══ Input for this task ══

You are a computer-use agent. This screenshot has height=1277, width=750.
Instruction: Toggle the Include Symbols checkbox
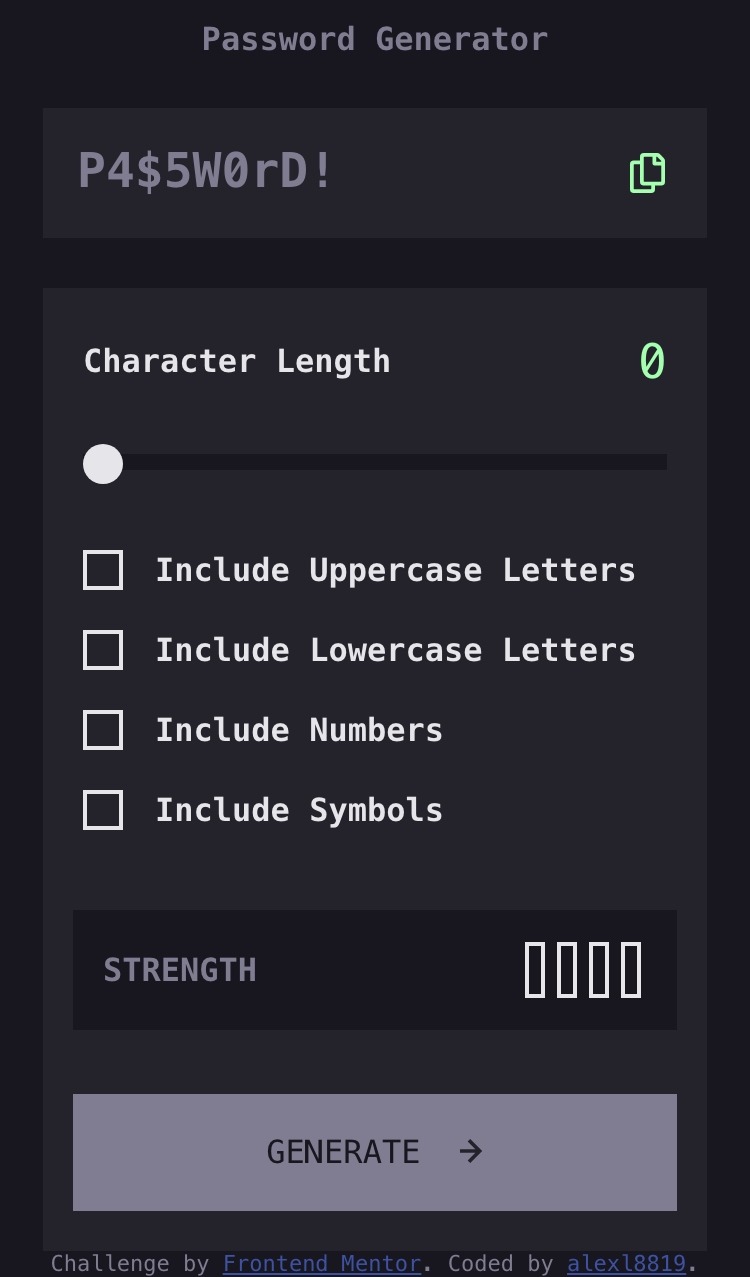pyautogui.click(x=103, y=810)
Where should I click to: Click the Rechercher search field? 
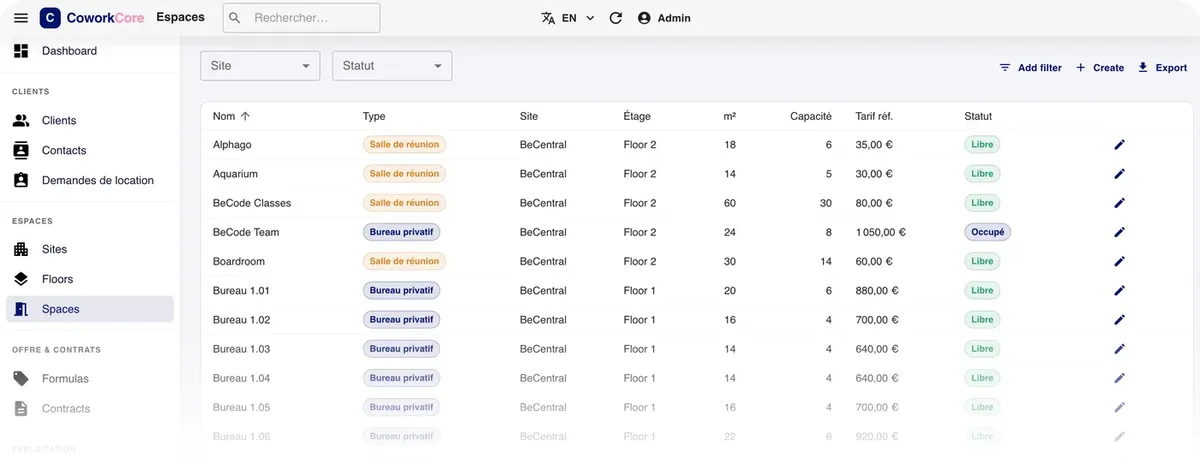tap(301, 18)
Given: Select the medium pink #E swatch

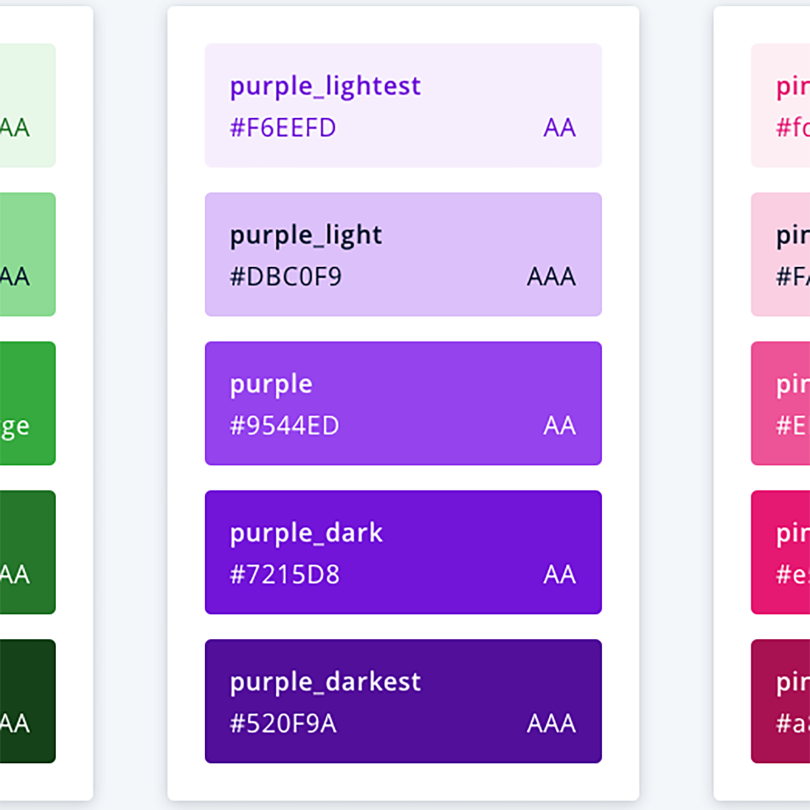Looking at the screenshot, I should pos(784,403).
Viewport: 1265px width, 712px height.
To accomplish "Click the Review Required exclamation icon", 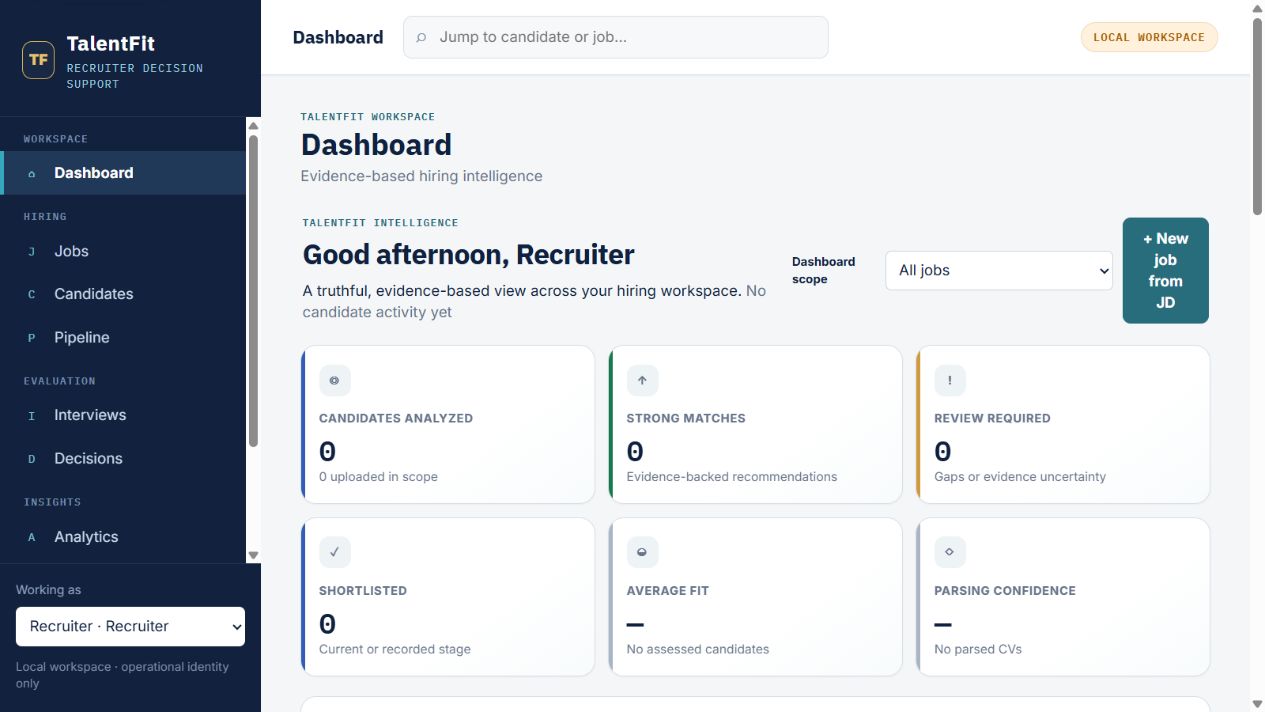I will tap(950, 380).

═══

▶ **Task description**
For the listing above, identify each line bearing "height".

▶ **Answer section**
You are a computer-use agent. This screenshot has height=1277, width=750.
Viewport: 1265px width, 712px height.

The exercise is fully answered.